Tuesday, June 26, 2012

Warning: polarizing post ahead!

Question: what do you do if, while you're at your doc's office for an exam, and you're basically naked except for a cotton poncho and a thin sheet (you might have a paper "gown" in your case...in my case, I was at the gyno, so that's the uniform there), and the fire alarm goes off?

Do you put your clothes on in a hurry and get your ass outside?

Or do you head out in your thin-sheeted glory, expecting that you won't be the only one out in the parking lot dressed that way?

Just something that crossed my mind this morning as I lay on the table waiting for my doc to come in the room. (I was relaxing while I waited. I usually sit up, but today I was tired, and I wanted a nap. Unfortunately, soon after I lay down, I noticed the fire alarm thingy on the roof, and these thoughts started to run through my head, which kept me from catching any shut eye. And then I couldn't stop chastising myself for even thinking about it because...Stay Puft Marshmallow Man, anyone? Of course, since I thought about it, it was likely to happen now. Fortunately, it did not. And if the fire alarm goes off in that building at all today, I will feel very bad about it!)

Sitting in the waiting room at the gyno's office, there were loads of other women waiting to see their own doctors, and ALL of them were pregnant. 2 went in right after I sat down. So as I was sitting there, 9 pregnant women were hanging out, just waiting to discuss their pregnant belleh's. And then 10! And then, thank goodness, I was called back to the exam room.

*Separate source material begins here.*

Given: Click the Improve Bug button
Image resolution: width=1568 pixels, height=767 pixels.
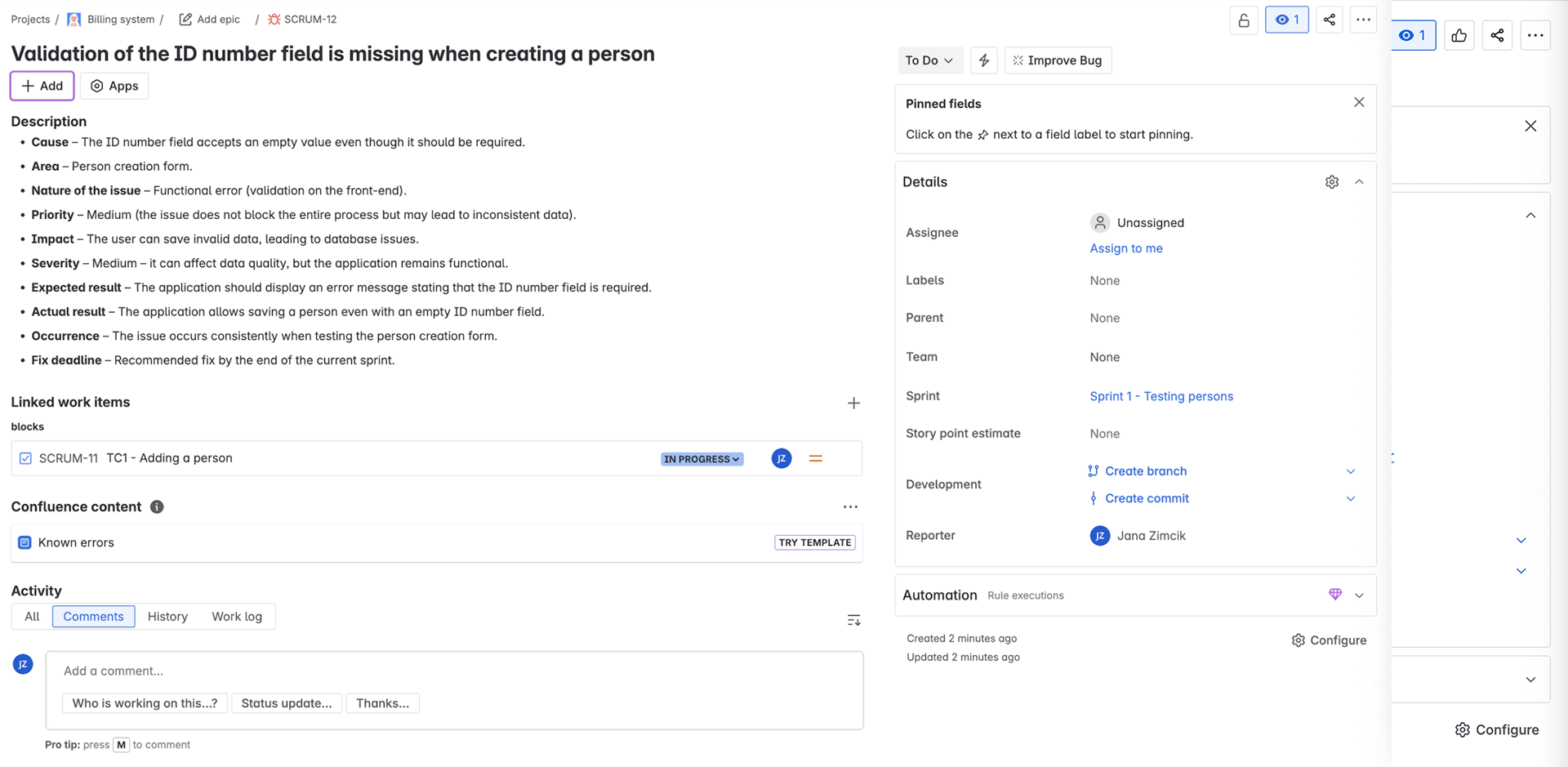Looking at the screenshot, I should (x=1057, y=60).
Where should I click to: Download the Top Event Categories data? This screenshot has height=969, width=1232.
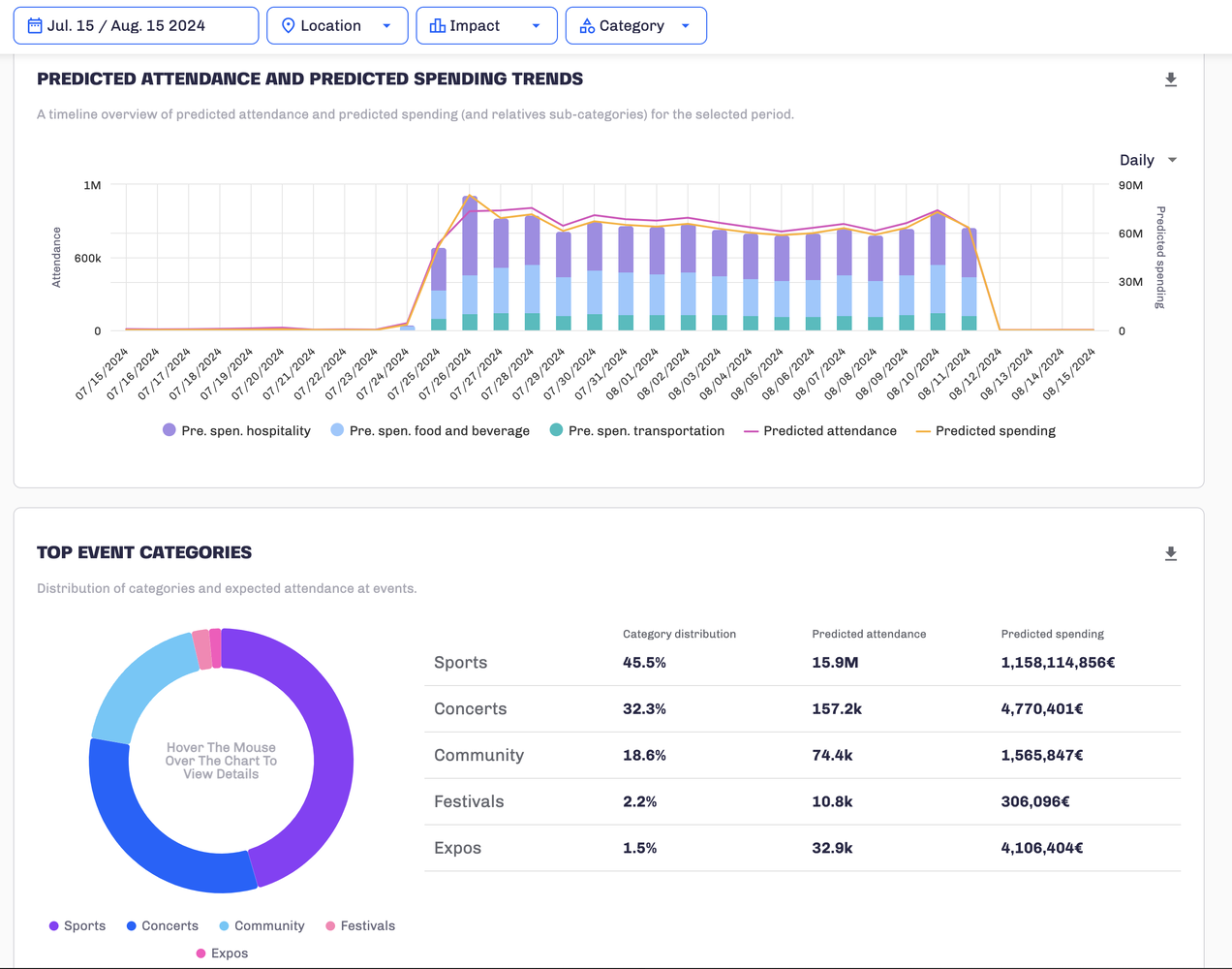click(x=1170, y=553)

It seemed I was the only woman there this morning at 9 a.m. just for an annual visit to make sure my ute is up to scratch and disease-free.

Babies. Lots of babies. Several of the women had older children in tow, as well.

I don't know why it struck me as...a bit much.

I know, I KNOW. I was at the gynocologist. What did I expect, right?

It's just...SO many pregnant women. And I was the only one there for myself. Just MY body.

I was the odd woman out. I wonder if that will ever change?

1 comment:

Fluffycat said...

I feel the same way when I go, but I think the issue is that pregnant women have to go in more often and are more likely to be there. And there are plenty of ladies out there who aren't getting checked out often enough either.

Going there, seeing hugely pregnant women, especially with their other kids crying, makes me feel firmer about my decision to not procreate. But I think it's a personal choice on my part and people have to make their own choices.